To the best of my knowledge, the crowds did not quite reach Grant’s statue that day. But still he bore witness to history in the making, as did the rest of D.C. If his ears were real, he would have dimly heard “I have a dream…” echoing its way across the reflecting pool.
Just after 11 o’clock, the crowd had already reached Grant’s memorial. My parents and I stood to the right of the general’s pillar, flanked by a bronze relief of marching infantrymen to my left, and a soaring sculpture of charging cavalrymen to my right. Dozens of marchers stood with us. They formed up like a company on the steps of the memorial, where the water met the shore, wherever there was room. They came dressed in all sorts of clothes—button-ups, sweats, sneakers, boots. Some wore designer coats and some were dressed in hand-me-downs. Some wore pink pussyhats and some ball caps.

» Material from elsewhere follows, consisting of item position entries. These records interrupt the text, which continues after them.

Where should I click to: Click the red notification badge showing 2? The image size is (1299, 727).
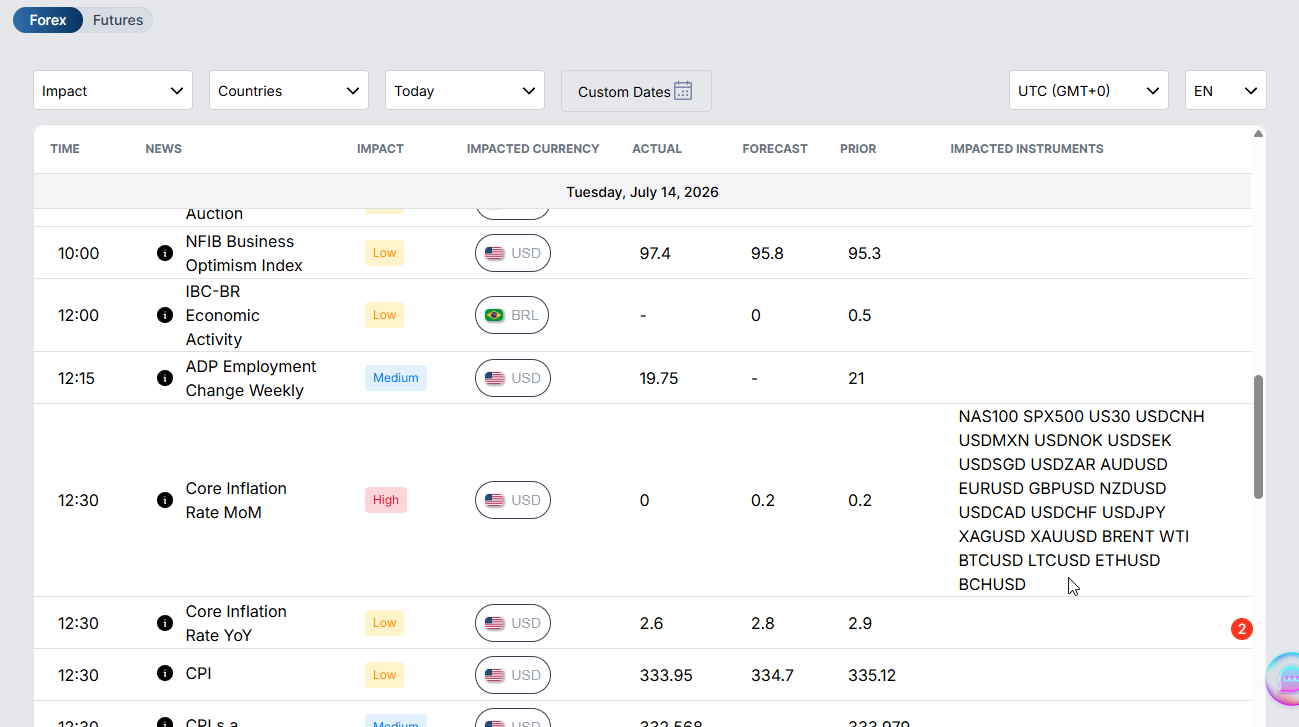click(1242, 629)
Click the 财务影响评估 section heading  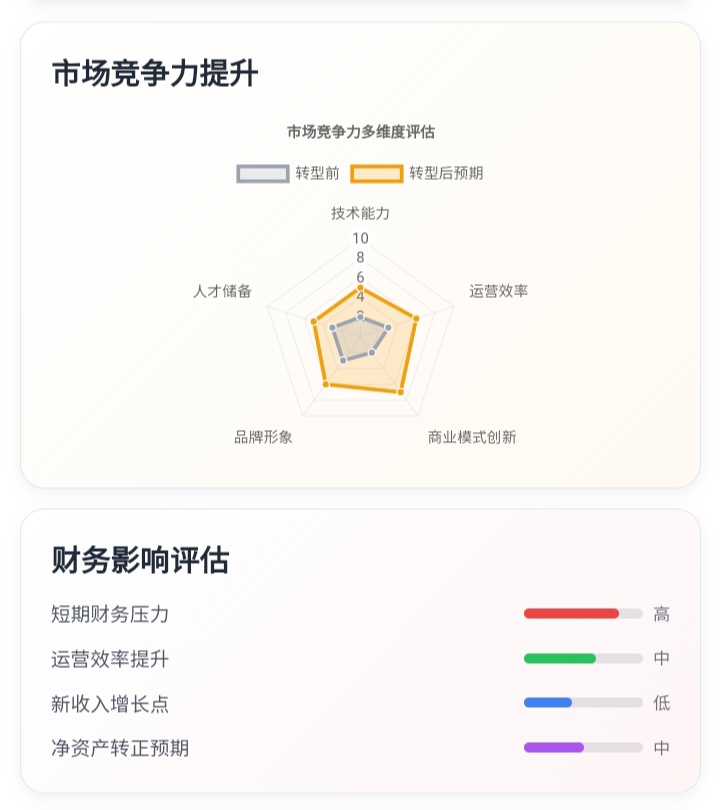[x=140, y=560]
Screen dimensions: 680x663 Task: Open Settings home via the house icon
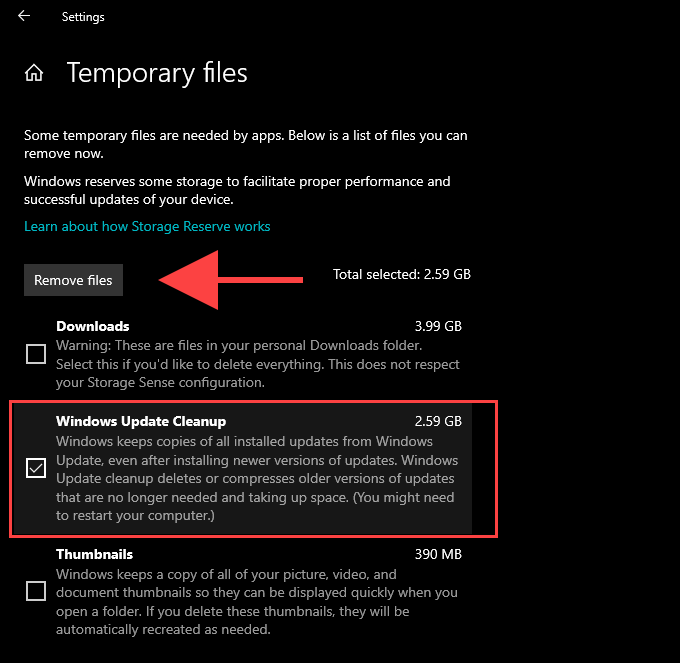tap(34, 73)
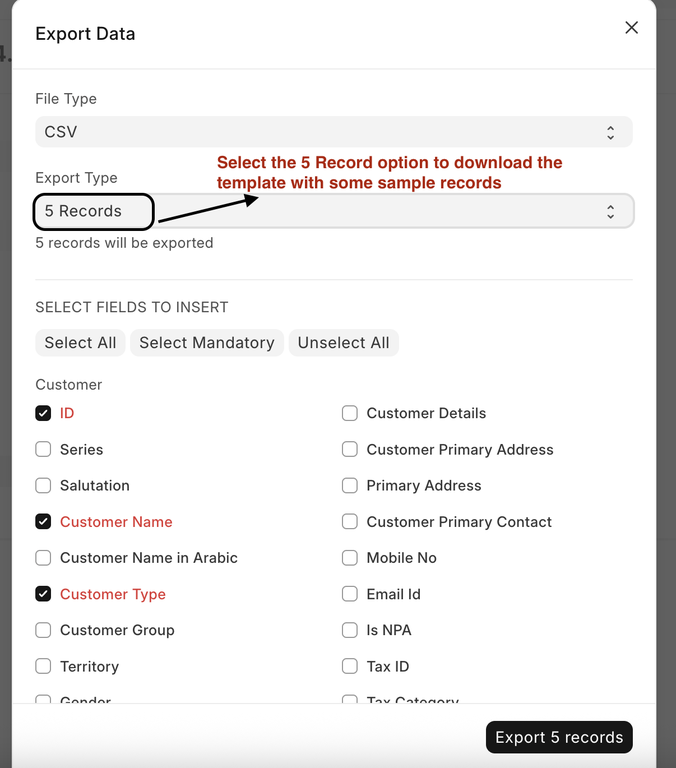Check the Is NPA checkbox
Image resolution: width=676 pixels, height=768 pixels.
[x=350, y=630]
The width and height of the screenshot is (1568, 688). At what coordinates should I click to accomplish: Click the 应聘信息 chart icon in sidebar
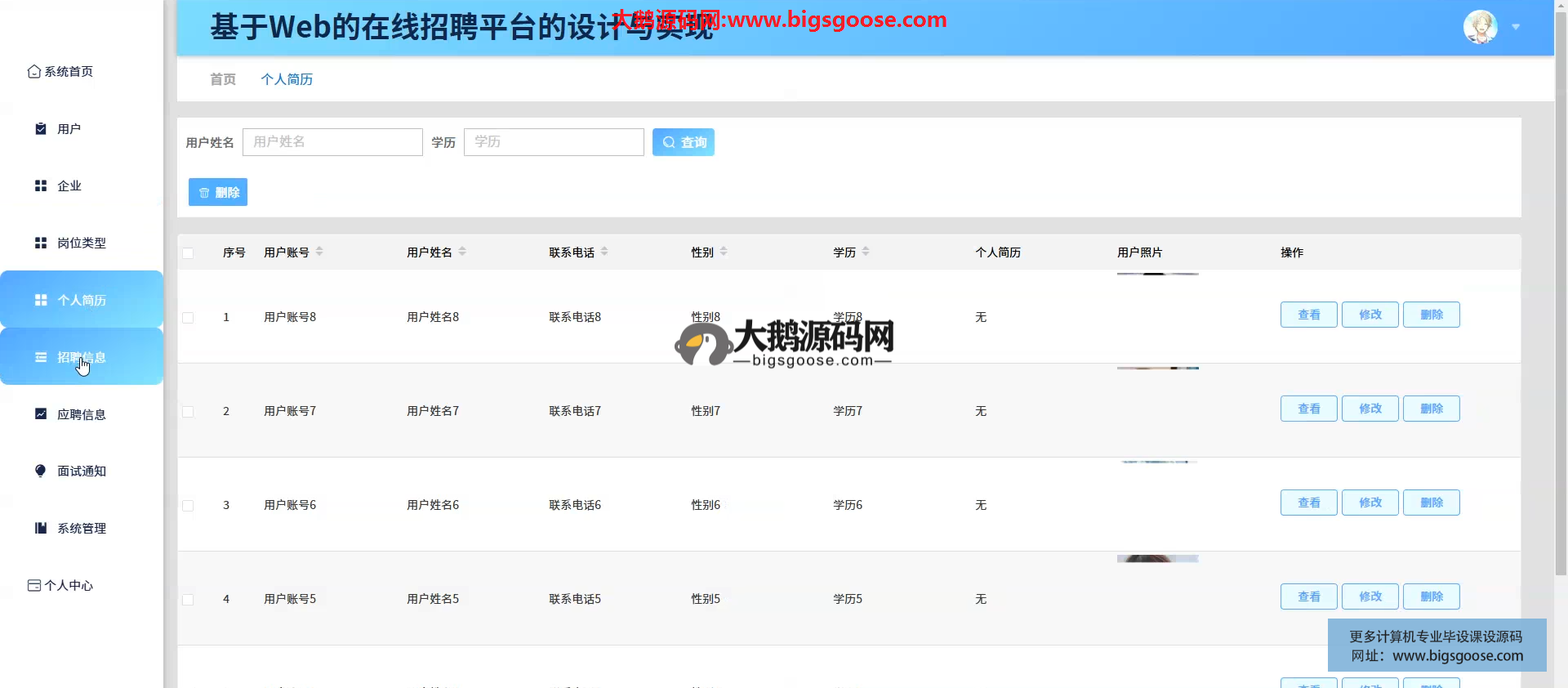point(41,414)
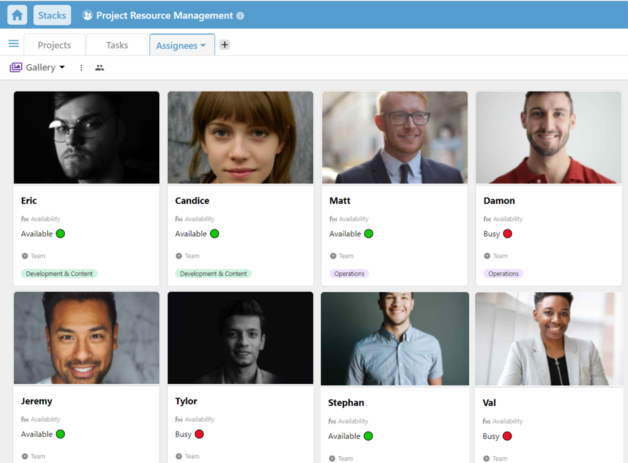Click Eric's green availability indicator
The height and width of the screenshot is (463, 628).
click(x=60, y=234)
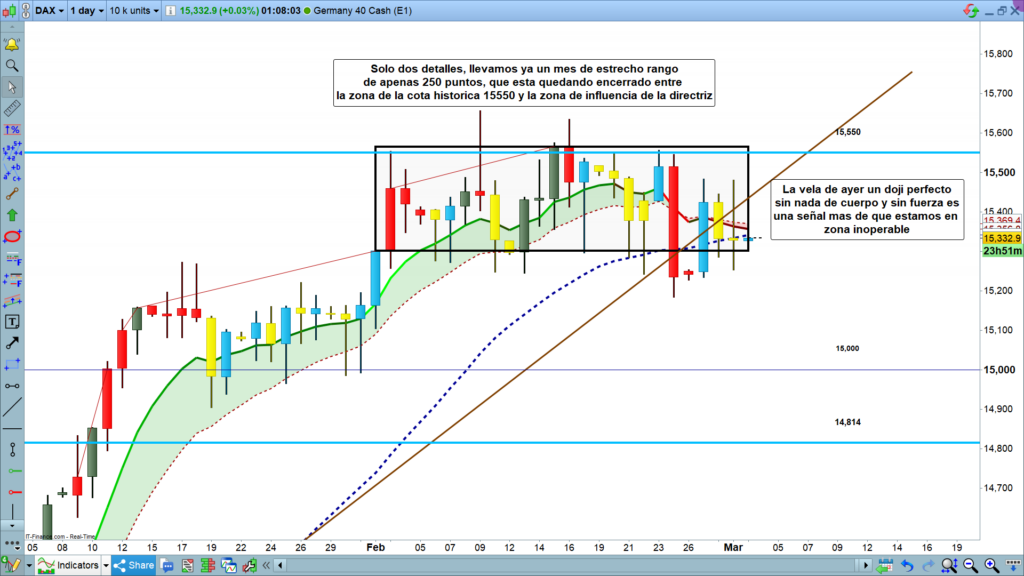Select the red ellipse drawing tool
The image size is (1024, 576).
tap(12, 236)
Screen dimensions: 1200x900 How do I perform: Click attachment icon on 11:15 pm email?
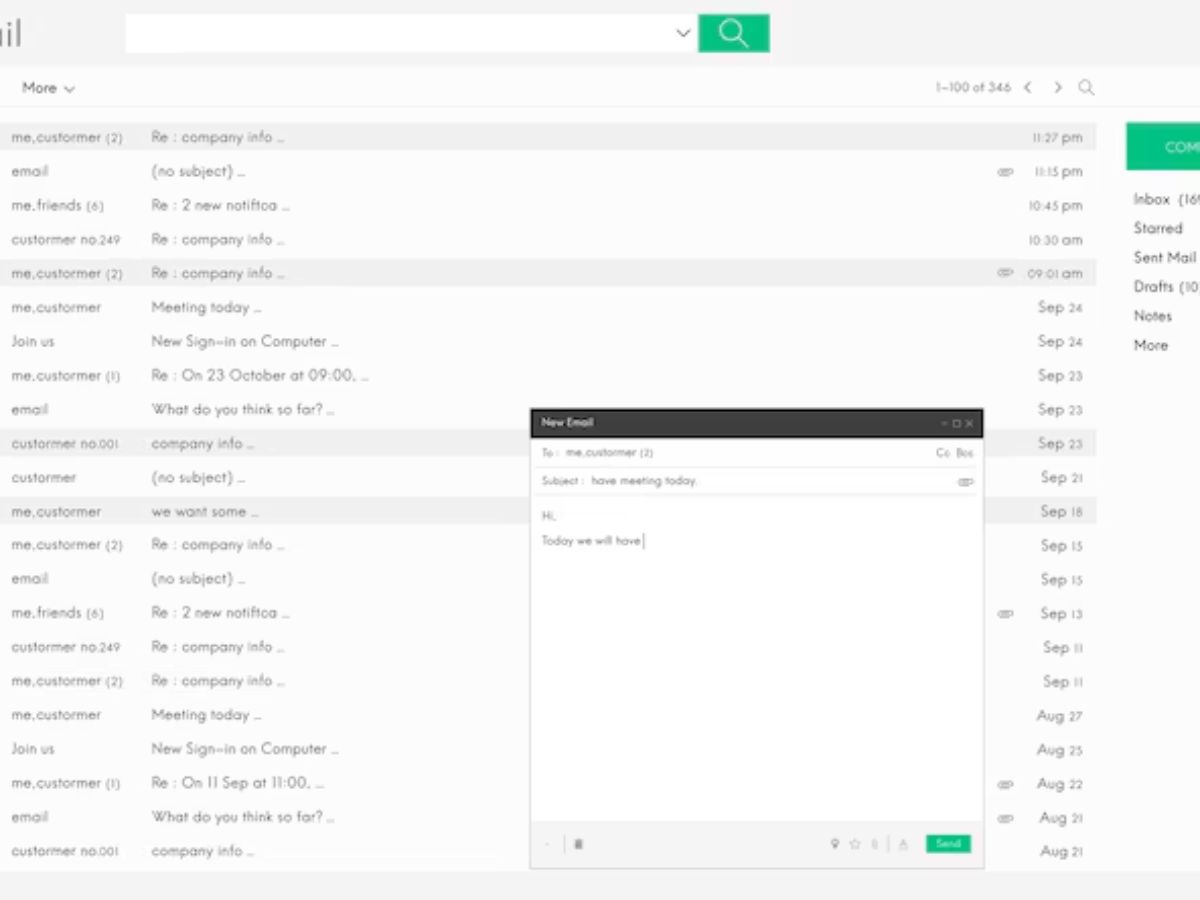(x=1005, y=172)
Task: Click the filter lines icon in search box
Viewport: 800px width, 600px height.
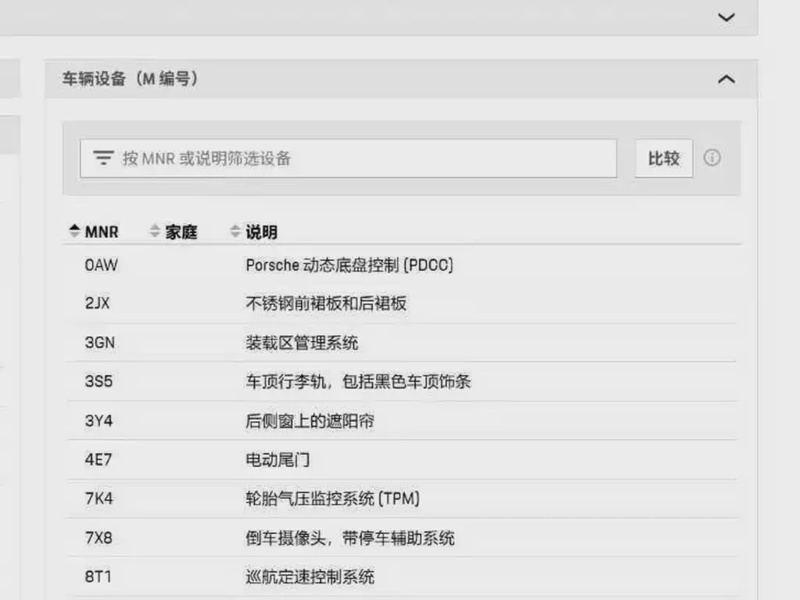Action: click(x=103, y=158)
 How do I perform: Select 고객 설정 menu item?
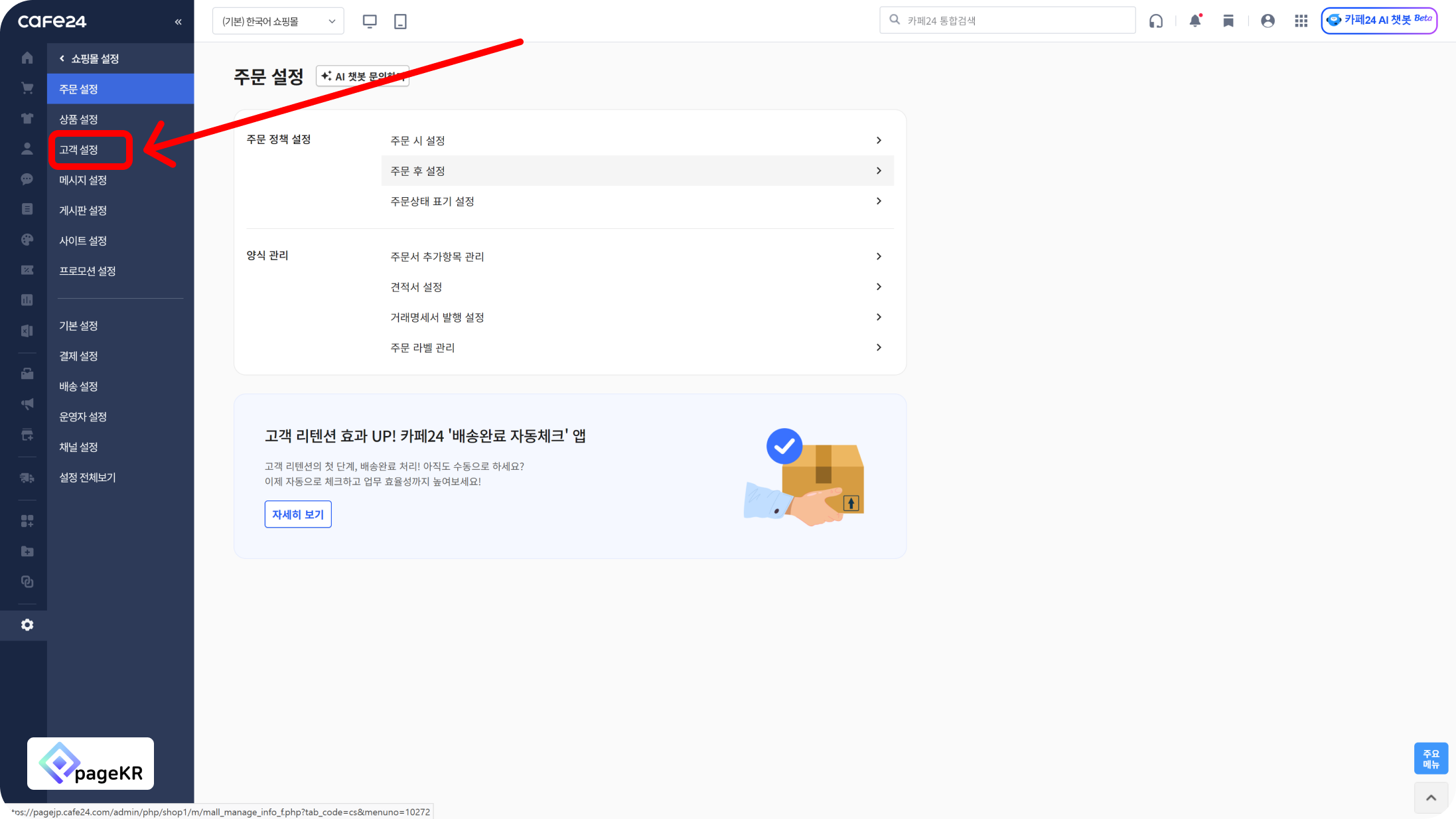pos(79,150)
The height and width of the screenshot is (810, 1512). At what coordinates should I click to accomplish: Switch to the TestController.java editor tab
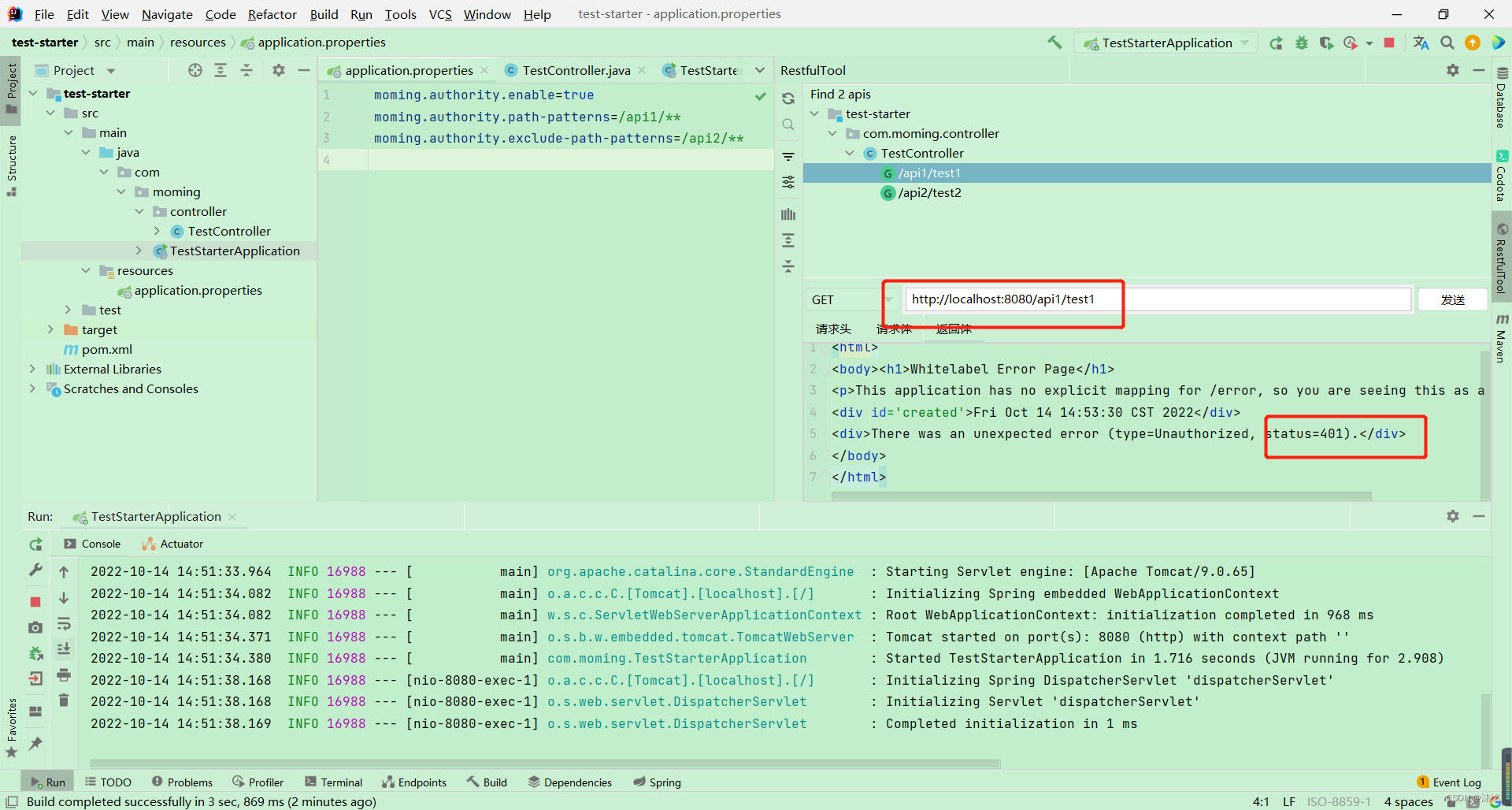pyautogui.click(x=575, y=70)
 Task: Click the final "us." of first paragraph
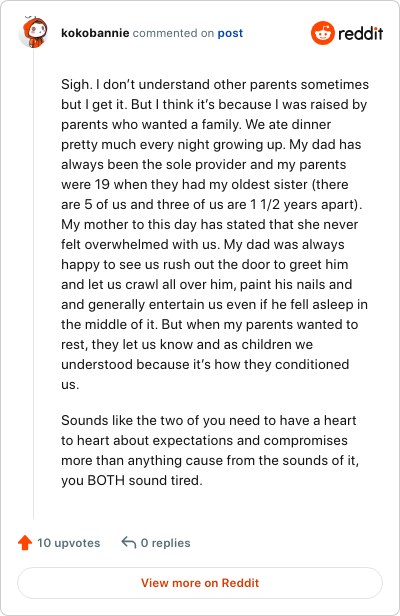tap(70, 384)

There were Muslims, Methodists, Catholics—I even saw some Canadians, if you can believe it. But above all, all were there to defend the Republic, and the example it sets when at its best. And in their darkest hour, they had gathered here in the presence of the old heroes to keep a sacred trust with the multitudes who had come before. They took up the unfinished work of America in a big way.
And best of all?
When a young woman asked who the man on the horse was, I was nowhere near the first to answer.